The comparison between OMTs and main refinancing operations demonstrates that the financial risks of various monetary policy instruments differ as to their degree but not as regards their principle nature. Thus the Court of Justice of the European Union held in its judgment that the precautions foreseen for OMTs are likely to reduce the risk of losses. It also recalled that a central bank, such as the European Central Bank, has a duty to take decisions that, like open market transactions, inevitably involve a risk of loss.

With regard to the necessity mentioned in the hearing outline, in connection with the potential risks of OMTs for the federal budget, for a recapitalisation of the Bundesbank, I would confirm the position of the European Central Bank that was provided in the last oral hearing.

As far as I am aware, under German law there is no obligation for the federal government to recapitalise the Bundesbank, even when its losses are of such a magnitude that its equity base is threatened.

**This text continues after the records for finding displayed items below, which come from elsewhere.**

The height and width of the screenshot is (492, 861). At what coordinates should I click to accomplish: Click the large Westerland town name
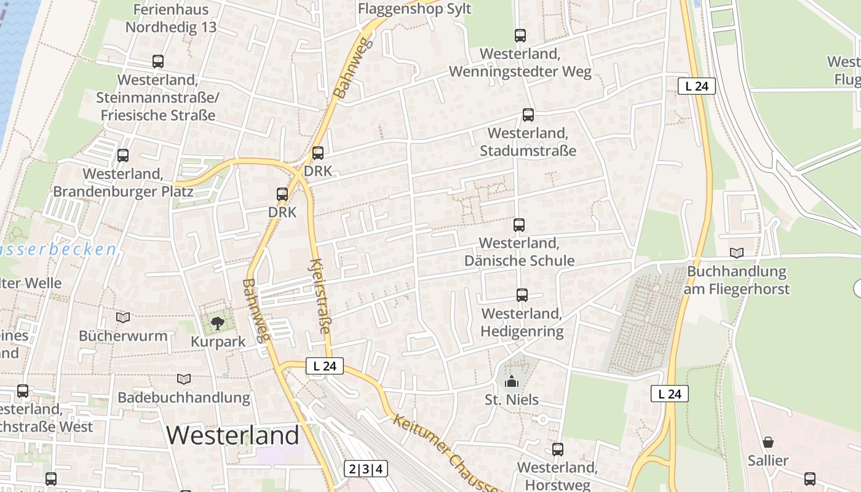coord(232,435)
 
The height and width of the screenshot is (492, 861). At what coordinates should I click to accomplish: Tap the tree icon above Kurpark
coord(217,323)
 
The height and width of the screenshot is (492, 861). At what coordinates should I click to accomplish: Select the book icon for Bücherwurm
coord(123,317)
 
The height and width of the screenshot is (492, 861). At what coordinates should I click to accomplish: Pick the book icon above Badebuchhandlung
coord(183,379)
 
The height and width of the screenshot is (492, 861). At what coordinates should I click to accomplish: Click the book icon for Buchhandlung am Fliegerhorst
coord(736,253)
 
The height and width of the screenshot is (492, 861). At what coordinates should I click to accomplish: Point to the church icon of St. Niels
coord(511,382)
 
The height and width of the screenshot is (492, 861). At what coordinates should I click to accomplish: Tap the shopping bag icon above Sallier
coord(768,442)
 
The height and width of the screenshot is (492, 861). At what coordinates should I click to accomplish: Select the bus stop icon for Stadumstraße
coord(528,115)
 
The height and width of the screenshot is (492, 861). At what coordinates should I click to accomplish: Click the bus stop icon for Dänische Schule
coord(519,225)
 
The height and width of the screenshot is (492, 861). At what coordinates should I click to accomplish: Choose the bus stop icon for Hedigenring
coord(522,295)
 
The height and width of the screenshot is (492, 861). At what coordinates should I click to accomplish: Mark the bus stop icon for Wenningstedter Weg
coord(520,36)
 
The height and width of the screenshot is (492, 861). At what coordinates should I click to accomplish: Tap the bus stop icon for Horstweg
coord(557,450)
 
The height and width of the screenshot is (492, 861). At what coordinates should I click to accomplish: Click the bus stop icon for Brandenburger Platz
coord(123,156)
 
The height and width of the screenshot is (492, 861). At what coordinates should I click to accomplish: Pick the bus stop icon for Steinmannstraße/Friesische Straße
coord(158,62)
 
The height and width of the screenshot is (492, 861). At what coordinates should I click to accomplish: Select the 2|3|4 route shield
coord(366,469)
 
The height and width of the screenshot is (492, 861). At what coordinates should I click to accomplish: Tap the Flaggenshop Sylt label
coord(415,9)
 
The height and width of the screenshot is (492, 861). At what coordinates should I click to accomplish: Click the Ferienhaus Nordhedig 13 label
coord(171,18)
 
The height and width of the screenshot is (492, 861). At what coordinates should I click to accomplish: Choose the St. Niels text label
coord(512,400)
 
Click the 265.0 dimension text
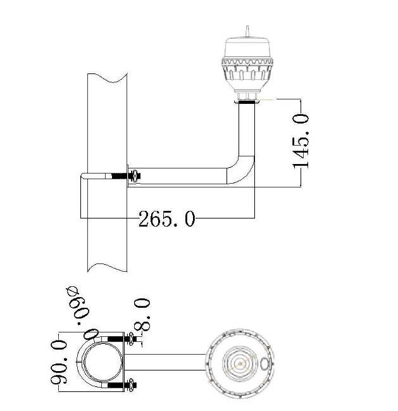coord(167,218)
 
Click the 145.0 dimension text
coord(301,141)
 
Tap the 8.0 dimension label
coord(142,313)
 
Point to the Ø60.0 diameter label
coord(82,313)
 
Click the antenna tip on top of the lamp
coord(247,26)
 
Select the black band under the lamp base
coord(247,103)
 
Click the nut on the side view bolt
coord(134,176)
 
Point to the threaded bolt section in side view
coord(119,176)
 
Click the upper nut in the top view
coord(130,339)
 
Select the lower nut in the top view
coord(130,385)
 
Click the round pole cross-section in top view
coord(102,362)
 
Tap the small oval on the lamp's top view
coord(264,364)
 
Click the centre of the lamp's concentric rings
coord(240,364)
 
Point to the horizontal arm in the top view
coord(166,362)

Such a “default liability” can also not be deduced as a general rule under Union law in respect of the individual Member States when the central bank’s equity is drastically reduced. In accordance with the principle of financial independence as established by Article 130 of the Treaty on the Functioning of the European Union it follows that a central bank must permanently have adequate equity available to fulfil its monetary policy tasks within the Eurosystem. However, this does not mean that every loss must be immediately and fully offset by private or public shareholders or the Member States. A central bank can in the short and medium-term, even with reduced or negative equity, fulfil its Eurosystem monetary policy tasks. In this respect a reduced or negative equity does not preclude from the outset an orderly and stability-oriented monetary policy.

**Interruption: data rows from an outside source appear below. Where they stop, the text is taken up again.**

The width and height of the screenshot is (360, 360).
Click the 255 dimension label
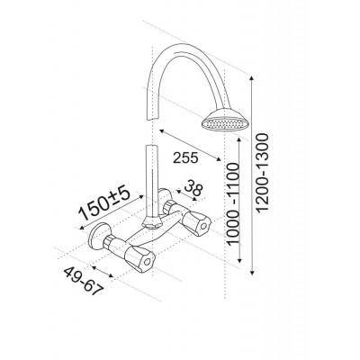point(185,158)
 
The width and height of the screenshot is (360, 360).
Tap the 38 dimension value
point(194,187)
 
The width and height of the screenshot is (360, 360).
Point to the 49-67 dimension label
point(84,281)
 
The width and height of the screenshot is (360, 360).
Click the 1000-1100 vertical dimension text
point(233,204)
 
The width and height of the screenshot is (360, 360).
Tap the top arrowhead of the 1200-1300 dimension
point(252,78)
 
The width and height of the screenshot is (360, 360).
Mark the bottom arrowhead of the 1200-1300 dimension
point(252,272)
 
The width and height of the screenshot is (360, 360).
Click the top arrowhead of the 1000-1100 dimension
point(239,141)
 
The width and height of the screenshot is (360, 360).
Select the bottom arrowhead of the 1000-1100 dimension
point(239,260)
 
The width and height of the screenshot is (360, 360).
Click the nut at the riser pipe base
point(152,222)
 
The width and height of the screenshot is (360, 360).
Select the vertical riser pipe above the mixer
point(151,181)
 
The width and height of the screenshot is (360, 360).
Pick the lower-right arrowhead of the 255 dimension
point(219,158)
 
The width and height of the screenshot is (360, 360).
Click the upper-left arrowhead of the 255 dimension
point(162,131)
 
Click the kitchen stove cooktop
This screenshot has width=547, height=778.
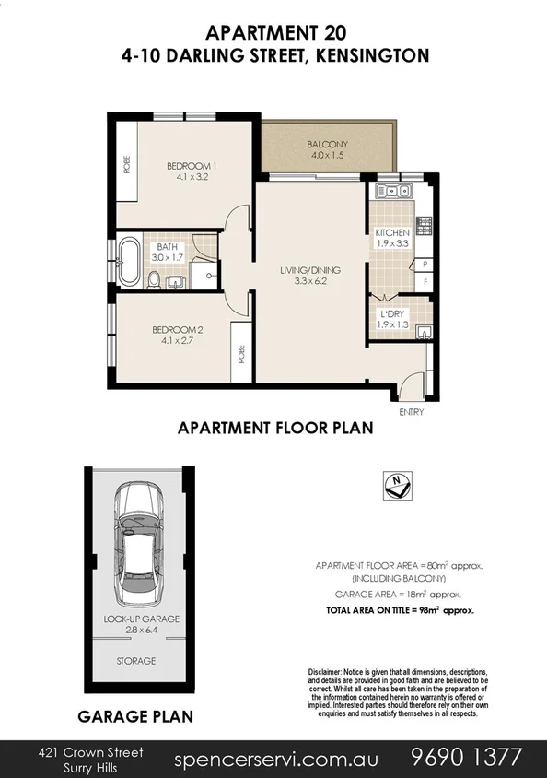425,223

Only when this situation continues for too lengthy a period – the European Central Bank’s last Convergence Report spoke of “a prolonged period of time” - would doubts arise as to whether the central bank can still adequately fulfil its Eurosystem monetary policy tasks. Only in such an extreme case - and exclusively in this case - would they be recapitalised, not immediately, but - again in the words of the European Central Bank’s Convergence Report - “within a reasonable period of time”.

Conclusion

Mr Chairman,

Distinguished members of the Second Senate,

I and my colleagues are at your disposal for further questions on these and other issues.